Welcome to Tokyo

It would be impossible to try and find a single thing about Tokyo that one could say sumarises it. There is no such thing as the beating heart of Tokyo, everywhere is a beating heart, every street is an artery that gushes and pumps humanity. The streets are not even the lowest level, underground stations and heaving shopping malls spreading maze-like from no particular centre and sprouting tendrils at random into the streets and buildings above.
You must go a long way up one of those buildings for the pace to even begin to slacken and see the churning ant hill from above, ready to suck you back in and whisk you off again.
At the center of Tokyo is the Imperial Palace and it is the opposite of a heart. Everything in a body flows through the heart. No one flows through the palace but police and occasional discrete black cars and vehicles for maintaining the opulent grounds. A grand wall and moat surround it and it could withstand a battery from a platoon of armoured tanks, could such a thing get through the traffic.

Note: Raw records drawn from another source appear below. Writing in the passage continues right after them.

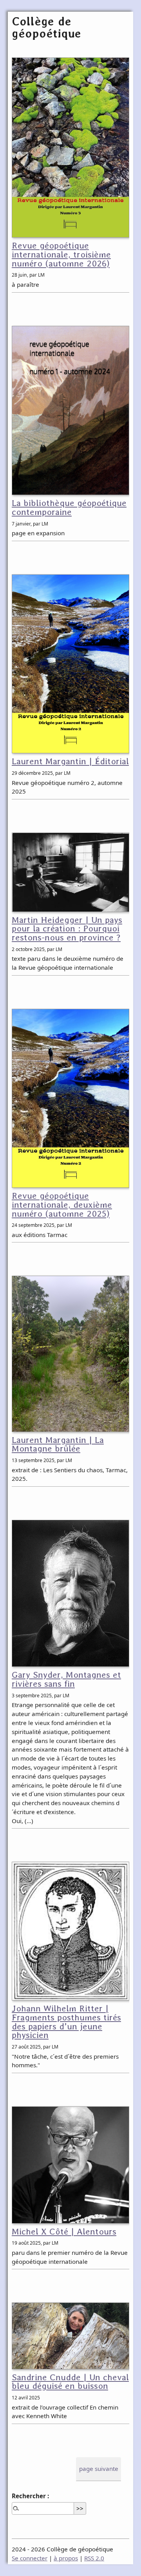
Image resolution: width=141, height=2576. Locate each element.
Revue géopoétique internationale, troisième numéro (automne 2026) (61, 254)
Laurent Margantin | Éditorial (70, 761)
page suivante (98, 2468)
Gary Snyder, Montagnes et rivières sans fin (66, 1679)
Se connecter (29, 2558)
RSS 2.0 (94, 2558)
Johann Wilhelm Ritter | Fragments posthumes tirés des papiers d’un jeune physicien (66, 2022)
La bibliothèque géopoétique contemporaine (69, 507)
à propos (66, 2558)
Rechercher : (30, 2496)
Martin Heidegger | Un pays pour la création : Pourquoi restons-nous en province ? (67, 929)
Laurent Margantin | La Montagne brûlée (58, 1444)
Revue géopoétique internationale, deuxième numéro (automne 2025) (62, 1205)
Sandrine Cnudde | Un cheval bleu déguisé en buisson (70, 2381)
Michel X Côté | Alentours (64, 2231)
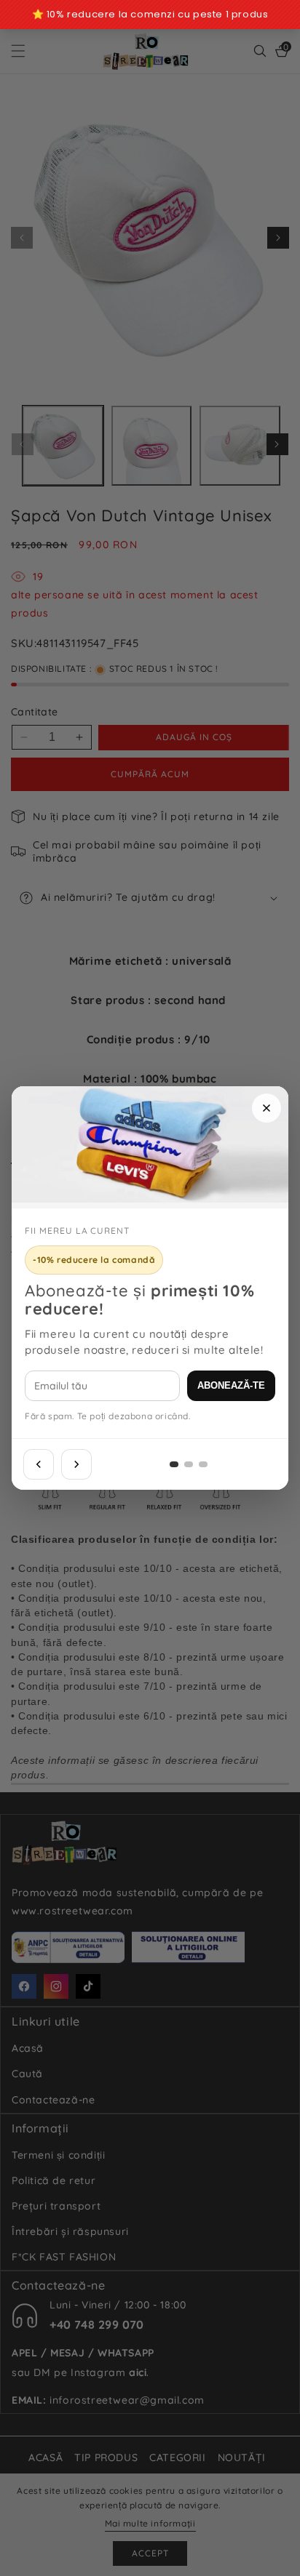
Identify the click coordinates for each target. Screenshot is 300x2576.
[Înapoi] (38, 1464)
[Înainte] (76, 1464)
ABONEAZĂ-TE (231, 1385)
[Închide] (266, 1108)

Tokyo flows around the palace, not through it.
Only the East Gardens are accessible to the public and culture shocked tourists like me and they are stunning. Not because they are especially beautiful – I have seen finer – but it is a grand oasis of peace and calm from which you can not see the hie of tall buildigs nor hear the continuous thunder of traffic, babel of voices and kaleidoscope of screens, signs and flashing lights. Only the caw of jackdaws breaks the quiet of the gentle rush of waters and chatter of insects on the breeze.
You can be fooled, for a while, into thinking the pace of life is sanguine as people stroll past and butterflies the size of sparrows flit between the flowers. It ends at the moat where ancient carp and turtles gently wash themselves along. Outside is the city where nothing stands still.